(Work request)
Output exactly the lines from the one containing "The width and height of the screenshot is (585, 481)." through the final line of the entries below, both included, and skip the pictures.

(Provided records)

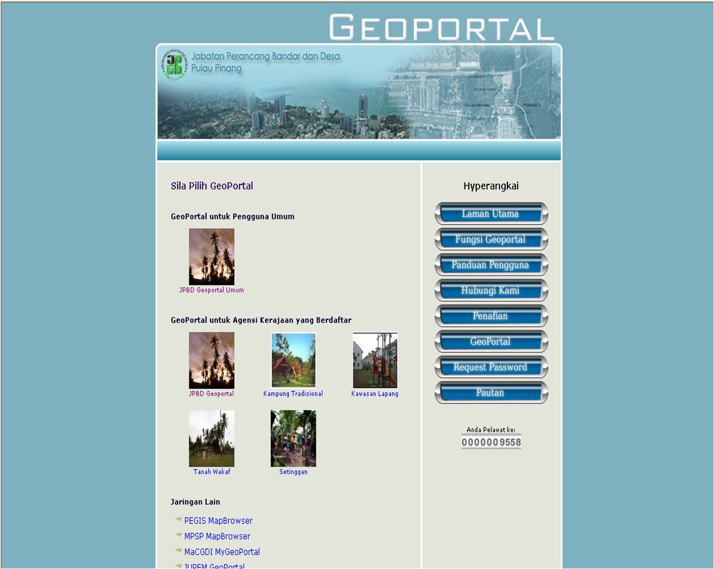
Task: Open the Pautan links page
Action: [491, 392]
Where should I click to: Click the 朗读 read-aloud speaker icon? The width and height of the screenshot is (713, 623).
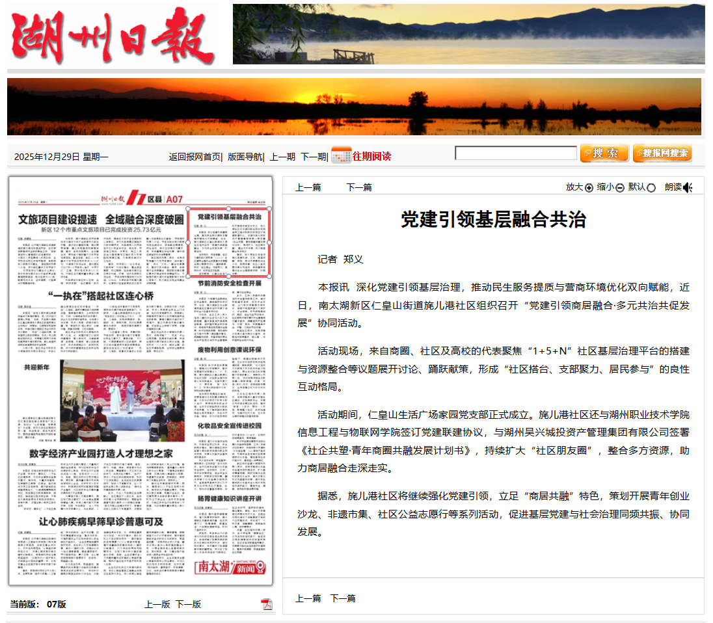(x=688, y=188)
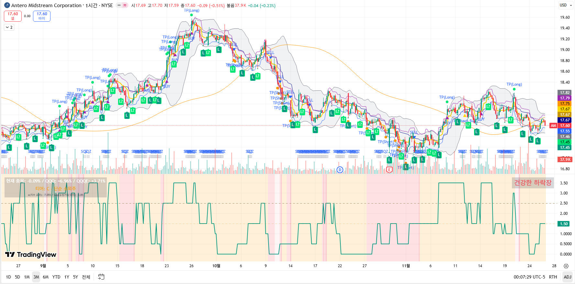Click the TradingView logo

31,255
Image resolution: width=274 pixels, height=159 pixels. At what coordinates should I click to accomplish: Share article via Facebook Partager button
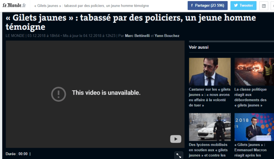(207, 6)
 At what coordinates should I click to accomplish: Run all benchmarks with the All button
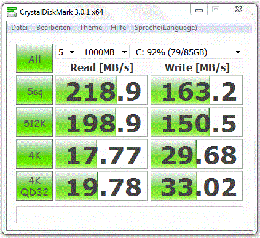(x=34, y=58)
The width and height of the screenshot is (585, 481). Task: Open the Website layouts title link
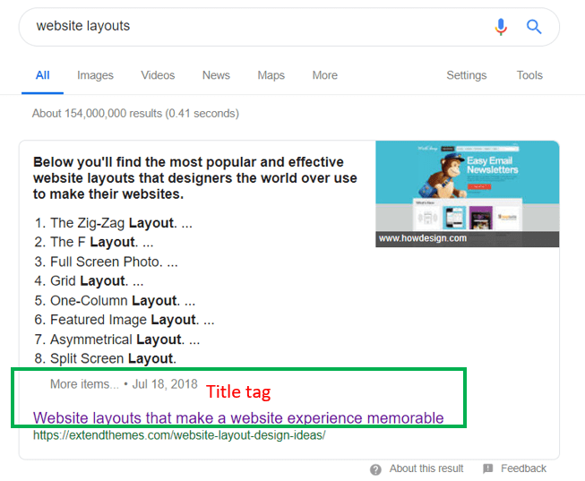tap(238, 417)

(Response)
The width and height of the screenshot is (585, 481). Task: Open the Website layouts title link
tap(238, 417)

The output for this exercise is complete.